## Task directions:
Nothing outside the stretch is wanted. Repeat exactly the lines of the listing below from the one that contains "山东 (872, 297)" through the one that contains "Condo insurance (699, 1531)", both ends included.

═══

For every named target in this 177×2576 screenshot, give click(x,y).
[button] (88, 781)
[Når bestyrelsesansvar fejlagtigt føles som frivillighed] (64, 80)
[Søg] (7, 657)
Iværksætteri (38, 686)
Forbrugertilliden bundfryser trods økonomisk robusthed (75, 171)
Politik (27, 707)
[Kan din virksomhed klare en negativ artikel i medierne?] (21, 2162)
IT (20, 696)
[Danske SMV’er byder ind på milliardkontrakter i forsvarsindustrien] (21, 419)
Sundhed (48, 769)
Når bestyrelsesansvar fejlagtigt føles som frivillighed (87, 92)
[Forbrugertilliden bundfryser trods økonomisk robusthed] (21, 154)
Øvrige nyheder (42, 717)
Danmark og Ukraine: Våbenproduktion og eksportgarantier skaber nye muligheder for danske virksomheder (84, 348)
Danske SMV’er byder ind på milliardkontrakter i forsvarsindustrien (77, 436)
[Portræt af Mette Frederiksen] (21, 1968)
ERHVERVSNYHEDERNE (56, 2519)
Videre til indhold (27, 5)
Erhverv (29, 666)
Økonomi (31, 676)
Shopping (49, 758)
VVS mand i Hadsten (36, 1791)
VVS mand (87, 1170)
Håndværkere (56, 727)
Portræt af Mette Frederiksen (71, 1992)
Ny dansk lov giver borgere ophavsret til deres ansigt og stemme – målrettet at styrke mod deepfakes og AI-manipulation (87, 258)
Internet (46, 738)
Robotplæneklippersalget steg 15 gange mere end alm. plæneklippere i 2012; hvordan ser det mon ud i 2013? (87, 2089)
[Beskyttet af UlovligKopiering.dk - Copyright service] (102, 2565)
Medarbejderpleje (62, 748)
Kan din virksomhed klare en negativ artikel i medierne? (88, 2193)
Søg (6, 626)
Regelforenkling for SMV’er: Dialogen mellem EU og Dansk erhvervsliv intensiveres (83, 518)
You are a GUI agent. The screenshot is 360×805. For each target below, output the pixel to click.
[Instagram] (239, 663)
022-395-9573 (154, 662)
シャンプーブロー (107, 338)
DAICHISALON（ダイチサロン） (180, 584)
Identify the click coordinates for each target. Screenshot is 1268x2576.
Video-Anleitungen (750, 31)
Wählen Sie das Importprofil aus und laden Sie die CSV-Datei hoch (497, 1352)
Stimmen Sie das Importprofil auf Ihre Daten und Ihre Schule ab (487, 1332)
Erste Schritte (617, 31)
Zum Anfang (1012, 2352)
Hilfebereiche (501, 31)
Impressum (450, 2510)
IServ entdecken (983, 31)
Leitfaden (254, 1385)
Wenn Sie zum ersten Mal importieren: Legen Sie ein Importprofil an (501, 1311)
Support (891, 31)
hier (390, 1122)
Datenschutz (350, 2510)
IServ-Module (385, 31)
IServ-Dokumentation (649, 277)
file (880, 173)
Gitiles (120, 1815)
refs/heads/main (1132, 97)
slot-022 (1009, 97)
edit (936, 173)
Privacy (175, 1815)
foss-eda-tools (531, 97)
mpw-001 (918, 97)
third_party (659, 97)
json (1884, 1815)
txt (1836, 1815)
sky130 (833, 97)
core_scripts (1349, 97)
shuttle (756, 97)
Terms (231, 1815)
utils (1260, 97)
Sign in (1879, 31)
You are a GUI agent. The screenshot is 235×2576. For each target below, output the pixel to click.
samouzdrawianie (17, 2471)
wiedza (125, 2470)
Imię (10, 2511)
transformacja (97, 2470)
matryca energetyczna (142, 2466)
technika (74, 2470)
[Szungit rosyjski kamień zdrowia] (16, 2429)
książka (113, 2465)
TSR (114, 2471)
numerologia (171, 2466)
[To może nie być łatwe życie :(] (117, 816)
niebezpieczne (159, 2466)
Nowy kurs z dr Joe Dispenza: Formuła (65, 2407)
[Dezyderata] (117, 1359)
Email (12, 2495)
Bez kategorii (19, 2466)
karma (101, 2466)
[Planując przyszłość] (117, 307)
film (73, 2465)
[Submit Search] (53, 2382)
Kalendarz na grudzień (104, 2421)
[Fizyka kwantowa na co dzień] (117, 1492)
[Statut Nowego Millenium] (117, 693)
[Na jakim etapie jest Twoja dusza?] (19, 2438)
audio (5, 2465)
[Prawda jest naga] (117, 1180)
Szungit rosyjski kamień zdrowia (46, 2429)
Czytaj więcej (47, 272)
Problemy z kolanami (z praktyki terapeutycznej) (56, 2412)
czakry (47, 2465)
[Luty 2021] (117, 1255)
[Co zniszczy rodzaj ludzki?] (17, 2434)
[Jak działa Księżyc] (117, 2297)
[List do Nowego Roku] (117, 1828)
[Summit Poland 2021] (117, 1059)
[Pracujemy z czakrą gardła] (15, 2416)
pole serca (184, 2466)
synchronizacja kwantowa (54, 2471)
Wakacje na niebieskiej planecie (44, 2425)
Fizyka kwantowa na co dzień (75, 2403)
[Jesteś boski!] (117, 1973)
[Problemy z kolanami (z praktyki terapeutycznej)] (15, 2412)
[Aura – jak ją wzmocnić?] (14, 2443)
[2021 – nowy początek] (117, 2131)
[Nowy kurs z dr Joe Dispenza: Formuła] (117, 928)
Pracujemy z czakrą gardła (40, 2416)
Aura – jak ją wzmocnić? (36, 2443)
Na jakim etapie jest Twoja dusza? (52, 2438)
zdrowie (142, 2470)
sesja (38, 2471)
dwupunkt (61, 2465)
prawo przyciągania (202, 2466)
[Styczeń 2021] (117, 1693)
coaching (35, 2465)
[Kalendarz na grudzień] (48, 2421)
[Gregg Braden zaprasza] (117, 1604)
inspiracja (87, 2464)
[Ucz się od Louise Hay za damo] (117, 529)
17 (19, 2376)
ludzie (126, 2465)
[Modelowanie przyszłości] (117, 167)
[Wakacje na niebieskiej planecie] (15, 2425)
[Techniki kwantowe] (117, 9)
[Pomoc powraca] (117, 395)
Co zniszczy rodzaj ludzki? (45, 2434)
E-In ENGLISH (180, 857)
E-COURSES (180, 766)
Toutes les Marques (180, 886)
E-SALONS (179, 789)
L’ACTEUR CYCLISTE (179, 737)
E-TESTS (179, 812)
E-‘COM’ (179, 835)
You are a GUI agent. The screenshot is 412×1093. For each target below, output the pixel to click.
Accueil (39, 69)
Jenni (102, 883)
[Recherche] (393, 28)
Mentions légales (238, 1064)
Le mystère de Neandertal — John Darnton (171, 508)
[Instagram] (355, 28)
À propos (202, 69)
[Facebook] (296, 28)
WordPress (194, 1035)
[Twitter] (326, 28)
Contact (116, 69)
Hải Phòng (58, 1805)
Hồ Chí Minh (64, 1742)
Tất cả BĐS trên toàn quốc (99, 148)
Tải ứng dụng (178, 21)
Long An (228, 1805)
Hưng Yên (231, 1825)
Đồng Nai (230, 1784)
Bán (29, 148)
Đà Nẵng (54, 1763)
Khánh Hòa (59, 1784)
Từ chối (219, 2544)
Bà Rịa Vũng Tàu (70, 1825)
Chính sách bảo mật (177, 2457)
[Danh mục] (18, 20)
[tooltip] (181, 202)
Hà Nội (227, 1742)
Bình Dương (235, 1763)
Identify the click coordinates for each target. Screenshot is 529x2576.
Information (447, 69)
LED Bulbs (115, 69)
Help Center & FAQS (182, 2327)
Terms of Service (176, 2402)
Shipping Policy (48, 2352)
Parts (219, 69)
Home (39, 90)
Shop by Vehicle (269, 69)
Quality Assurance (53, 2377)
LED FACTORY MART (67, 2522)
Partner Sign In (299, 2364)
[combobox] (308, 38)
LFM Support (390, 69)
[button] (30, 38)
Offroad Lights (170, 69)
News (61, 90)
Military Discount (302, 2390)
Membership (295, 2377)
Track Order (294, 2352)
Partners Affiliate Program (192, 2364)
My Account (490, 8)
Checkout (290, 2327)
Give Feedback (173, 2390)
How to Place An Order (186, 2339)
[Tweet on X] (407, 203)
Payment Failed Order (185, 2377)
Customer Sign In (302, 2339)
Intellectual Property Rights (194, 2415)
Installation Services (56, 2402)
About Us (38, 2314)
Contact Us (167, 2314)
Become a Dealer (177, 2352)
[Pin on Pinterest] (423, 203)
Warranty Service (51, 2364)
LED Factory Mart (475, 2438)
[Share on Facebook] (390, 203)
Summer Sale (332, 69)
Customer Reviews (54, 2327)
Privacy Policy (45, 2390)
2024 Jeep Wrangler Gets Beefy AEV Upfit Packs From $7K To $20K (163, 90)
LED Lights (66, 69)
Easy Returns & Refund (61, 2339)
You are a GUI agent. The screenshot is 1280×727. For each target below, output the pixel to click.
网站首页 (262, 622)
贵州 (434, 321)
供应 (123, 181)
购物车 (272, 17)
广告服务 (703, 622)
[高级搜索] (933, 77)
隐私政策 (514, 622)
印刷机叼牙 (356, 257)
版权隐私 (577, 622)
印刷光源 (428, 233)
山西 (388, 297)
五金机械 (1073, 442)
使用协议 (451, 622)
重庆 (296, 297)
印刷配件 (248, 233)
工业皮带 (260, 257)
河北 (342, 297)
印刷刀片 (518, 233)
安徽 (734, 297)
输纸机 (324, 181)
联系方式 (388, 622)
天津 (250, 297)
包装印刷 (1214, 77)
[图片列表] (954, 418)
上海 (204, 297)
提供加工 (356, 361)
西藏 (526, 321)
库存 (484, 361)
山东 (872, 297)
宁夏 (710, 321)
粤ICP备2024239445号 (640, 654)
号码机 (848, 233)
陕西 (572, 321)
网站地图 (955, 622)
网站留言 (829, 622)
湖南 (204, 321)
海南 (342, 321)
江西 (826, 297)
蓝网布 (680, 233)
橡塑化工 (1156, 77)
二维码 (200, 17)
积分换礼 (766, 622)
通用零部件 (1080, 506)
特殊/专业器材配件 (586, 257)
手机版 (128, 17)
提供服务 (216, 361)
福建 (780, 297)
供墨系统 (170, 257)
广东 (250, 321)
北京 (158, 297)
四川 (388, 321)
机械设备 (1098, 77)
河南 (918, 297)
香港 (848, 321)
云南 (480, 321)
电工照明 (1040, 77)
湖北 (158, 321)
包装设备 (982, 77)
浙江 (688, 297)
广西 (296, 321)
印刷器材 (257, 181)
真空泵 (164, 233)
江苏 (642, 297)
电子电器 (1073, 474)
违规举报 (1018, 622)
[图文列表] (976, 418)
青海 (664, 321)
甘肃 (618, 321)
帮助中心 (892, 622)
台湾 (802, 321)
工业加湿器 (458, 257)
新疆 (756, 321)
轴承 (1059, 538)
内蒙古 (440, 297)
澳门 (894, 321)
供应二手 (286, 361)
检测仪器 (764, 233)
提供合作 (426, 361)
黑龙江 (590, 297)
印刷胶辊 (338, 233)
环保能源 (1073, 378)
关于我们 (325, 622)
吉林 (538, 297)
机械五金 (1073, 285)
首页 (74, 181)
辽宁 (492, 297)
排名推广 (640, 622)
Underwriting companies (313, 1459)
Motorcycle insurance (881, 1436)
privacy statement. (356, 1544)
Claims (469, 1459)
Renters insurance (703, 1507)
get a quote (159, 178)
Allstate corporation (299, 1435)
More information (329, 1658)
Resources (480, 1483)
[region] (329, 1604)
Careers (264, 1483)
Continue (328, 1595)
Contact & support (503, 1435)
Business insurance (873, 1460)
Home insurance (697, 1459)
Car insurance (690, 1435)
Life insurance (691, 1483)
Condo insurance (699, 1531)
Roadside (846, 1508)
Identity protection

═══

## Problem solution:
山东 (872, 297)
宁夏 (710, 321)
粤ICP备2024239445号 (640, 654)
号码机 (848, 233)
陕西 (572, 321)
网站地图 (955, 622)
网站留言 (829, 622)
湖南 (204, 321)
海南 (342, 321)
江西 (826, 297)
蓝网布 (680, 233)
橡塑化工 (1156, 77)
二维码 (200, 17)
积分换礼 (766, 622)
通用零部件 (1080, 506)
特殊/专业器材配件 (586, 257)
手机版 (128, 17)
提供服务 (216, 361)
福建 (780, 297)
供墨系统 (170, 257)
广东 (250, 321)
北京 (158, 297)
四川 (388, 321)
机械设备 (1098, 77)
河南 (918, 297)
香港 (848, 321)
云南 (480, 321)
电工照明 (1040, 77)
湖北 (158, 321)
包装设备 (982, 77)
浙江 (688, 297)
广西 (296, 321)
印刷器材 (257, 181)
真空泵 (164, 233)
江苏 (642, 297)
电子电器 (1073, 474)
违规举报 (1018, 622)
[图文列表] (976, 418)
青海 (664, 321)
甘肃 (618, 321)
帮助中心 (892, 622)
台湾 (802, 321)
工业加湿器 (458, 257)
新疆 (756, 321)
轴承 (1059, 538)
内蒙古 (440, 297)
澳门 (894, 321)
供应二手 (286, 361)
检测仪器 (764, 233)
提供合作 (426, 361)
黑龙江 (590, 297)
印刷胶辊 (338, 233)
环保能源 (1073, 378)
关于我们 (325, 622)
吉林 (538, 297)
机械五金 (1073, 285)
首页 (74, 181)
辽宁 (492, 297)
排名推广 (640, 622)
Underwriting companies (313, 1459)
Motorcycle insurance (881, 1436)
privacy statement. (356, 1544)
Claims (469, 1459)
Renters insurance (703, 1507)
get a quote (159, 178)
Allstate corporation (299, 1435)
More information (329, 1658)
Resources (480, 1483)
[region] (329, 1604)
Careers (264, 1483)
Continue (328, 1595)
Contact & support (503, 1435)
Business insurance (873, 1460)
Home insurance (697, 1459)
Car insurance (690, 1435)
Life insurance (691, 1483)
Condo insurance (699, 1531)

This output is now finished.